L’impresa Bortoluzzi 1901 srl chiede la cassa in deroga

La domanda è arrivata la settimana scorsa alla Regione Veneto che l’ha accettata

BELLUNO. La Bortoluzzi 1901 srl in concordato preventivo chiede la cassa in deroga.

La domanda è arrivata la settimana scorsa alla Regione Veneto che l’ha accettata.

L’impresa edile Bortoluzzi 1901 dal febbraio 2013 è stata ammessa al concordato preventivo dal tribunale di Belluno, il quale ha approvato così il piano di salvataggio della storica azienda della famiglia Bortoluzzi. Con questa manovra l’azienda ha cioè cercato di salvare 40 posti di lavoro.

La situazione della Bortoluzzi 1901 rientra così a pieno titolo nella crisi del settore dell’edilizia iniziato nel 2008 e che ad oggi pare non avere ancora trovato la fine. Anzi, la situazione pare complicarsi sempre di più.

La storica impresa edile, nata appunto nel 1901 e artefice in provincia di numerose opere pubbliche, ha iniziato ad accusare alcuni pesanti problemi negli ultimi anni. Diverse le cause: il cattivo esito di alcune iniziative imprenditoriali, la crisi generale del settore immobiliare, i fallimenti di alcune aziende debitrici, i tempi oltremodo dilatati dei pagamenti, gli alti interessi passivi sui prestiti e alcuni investimenti bancari andati male. Ora avrà a disposizione sei mesi per cercare di rimettersi in piedi in modo più stabile.
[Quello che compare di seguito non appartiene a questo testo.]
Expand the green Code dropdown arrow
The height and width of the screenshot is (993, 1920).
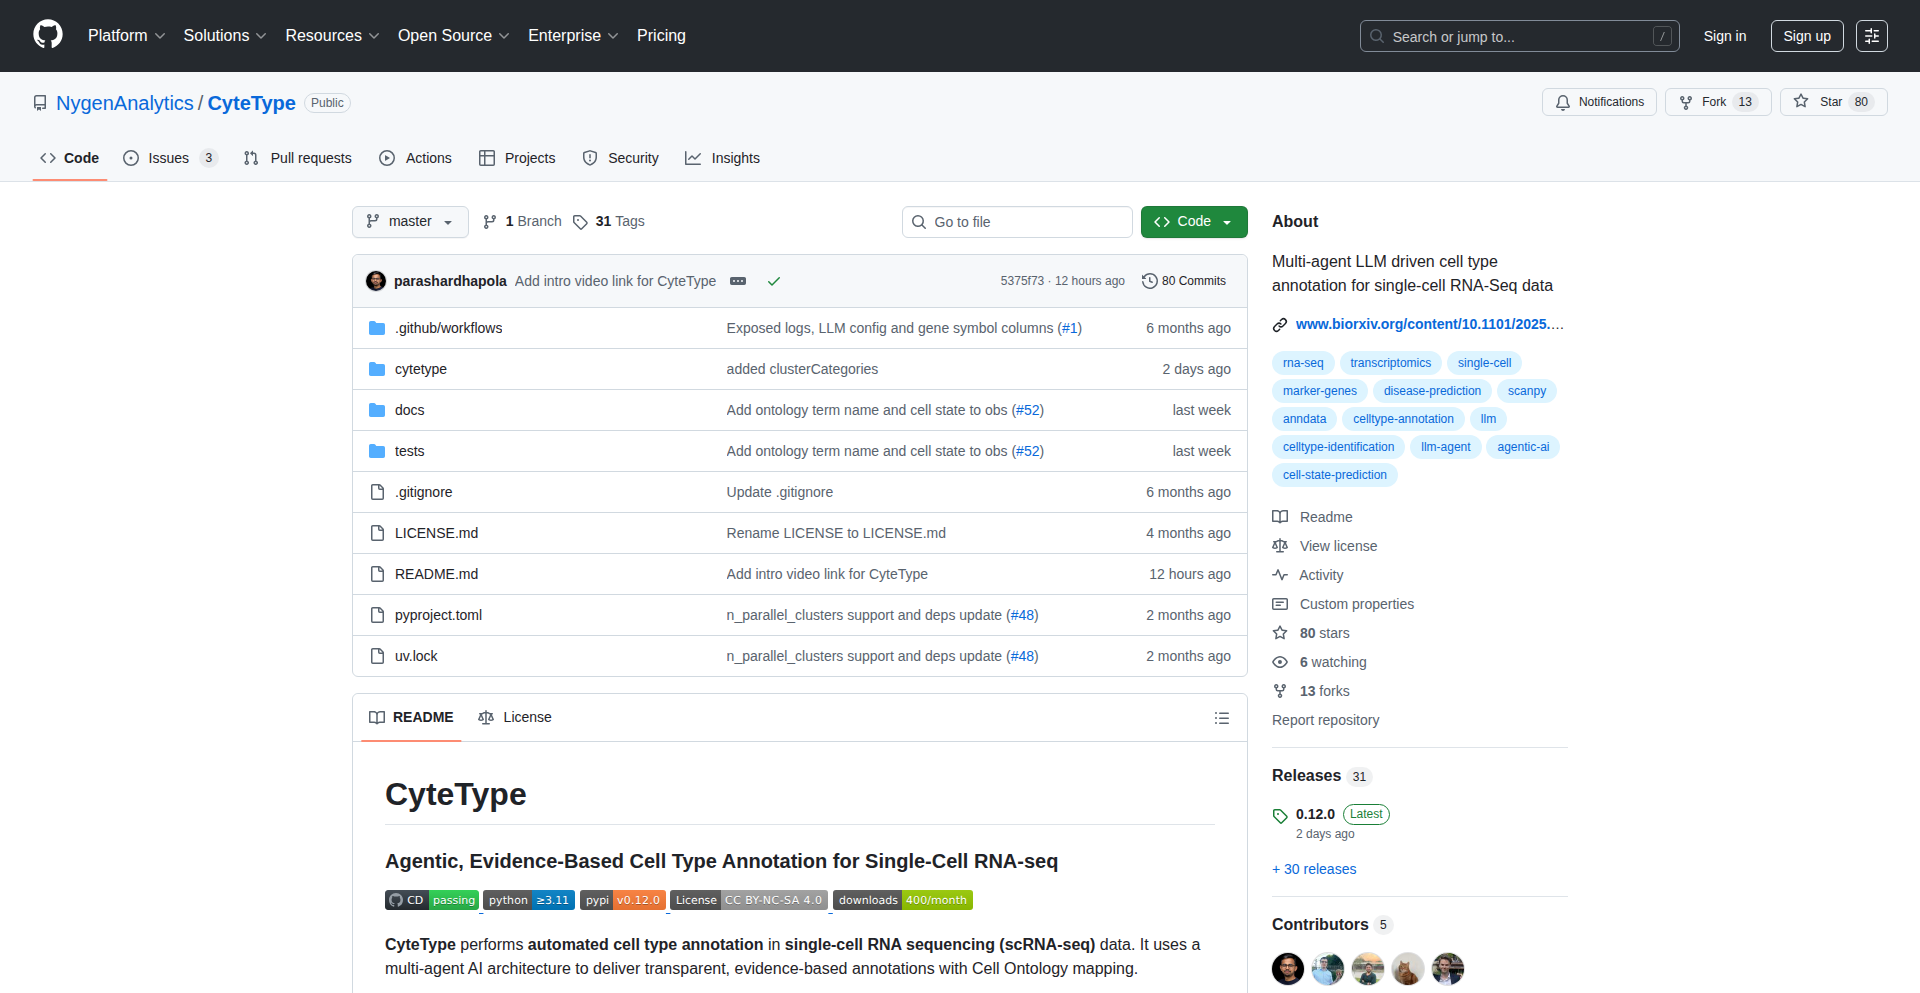(x=1227, y=221)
Un’altra impresa in crisi è la De Cian Albino, una trentina di addetti, e che, sulla scorta della Bortoluzzi, ha già chiesto al tribunale bellunese l’ammissione al concordato preventivo in continuità. All’incontro dell’altro giorno in Confindustria, la ditta ha chiesto anche di tenere valida la mobilità per nove dipendenti, cosa che è stata contestata dal sindacato che ha chiesto di attivare la cassa o la sospensione e al termine di questi ammortizzatori rivedere come stanno le cose. «Cerchiamo di salvare i posti di lavoro», precisa Adriano Tiziani della Feneal Uil, tra coloro che stanno seguendo la partita. «La cosa che ci preoccupa è che con la nuova normativa con il concordato preventivo si potrebbe arrivare a pagare ai creditori soltanto il 20-30% di quanto avanzano, non più il 70% fisso come era prima. In questo modo, però», ragiona Tiziani, «si mettono in crisi le altre aziende dell’indotto che, come succede per la ditta edile, contano molto sul rientro dei crediti per poter sopravvivere. Ricorrendo al concordato preventivo, invece, rischiano di chiudere anche loro». (p.d.a.)